La felicidad es estar haciendo algo grande con la vida, respetando y aceptando a los demás tal como son. Cuidando la naturaleza como el tesoro que Dios nos confió para protegerlo y disfrutarlo.
La
felicidad no consiste en desear tantas cosas sino en ser libre y vivir con las
pocas cosas que se tiene, porque el que no considera lo que tiene como la
riqueza más grande, es desdichado aunque sea dueño del mundo. La felicidad no consiste solo en tener, sino
en ser. Cristo
nos enseña cómo la felicidad no depende de lo que el hombre tiene, sino de lo
que es.

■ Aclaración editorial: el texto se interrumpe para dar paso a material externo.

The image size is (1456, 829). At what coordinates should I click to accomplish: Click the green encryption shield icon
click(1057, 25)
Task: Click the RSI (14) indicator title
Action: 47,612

La
felicidad no consiste en apropiarse de todo sino compartir todo.
La
felicidad humana generalmente no se logra con grandes golpes de suerte, que
pueden ocurrir pocas veces, sino con pequeñas cosas que ocurren todos los
días. La felicidad depende, como muestra
la naturaleza, menos de las cosas exteriores y más de las interiores.
El
secreto de la felicidad no está en hacer siempre lo que se quiere, sino en
querer siempre lo que se hace, porque la dicha de la vida consiste en tener
siempre algo que hacer, alguien a quien amar y alguna cosa que esperar.
La
felicidad de hoy. No es grano de trigo
para ser almacenado. Debe cosecharse,
disfrutarse y compartirse. Porque la
felicidad es como el beso, hay que compartirse para disfrutarlo.